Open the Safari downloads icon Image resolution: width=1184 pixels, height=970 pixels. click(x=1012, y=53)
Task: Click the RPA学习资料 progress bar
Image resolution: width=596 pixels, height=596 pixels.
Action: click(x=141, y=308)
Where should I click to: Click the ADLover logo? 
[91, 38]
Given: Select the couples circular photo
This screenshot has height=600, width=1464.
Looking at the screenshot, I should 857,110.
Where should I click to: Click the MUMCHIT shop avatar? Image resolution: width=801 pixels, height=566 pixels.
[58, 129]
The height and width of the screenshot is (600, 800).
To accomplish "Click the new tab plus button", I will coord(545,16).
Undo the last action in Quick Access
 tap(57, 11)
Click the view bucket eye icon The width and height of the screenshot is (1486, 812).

§ **EXERCISE OBJECTIVE**
All lines from the one containing "Undo the last action in Quick Access" through the end of the listing above are to be restated word for word, and no others.

§ **RESPONSE AREA**
Undo the last action in Quick Access
 tap(57, 11)
Click the view bucket eye icon The width and height of the screenshot is (1486, 812).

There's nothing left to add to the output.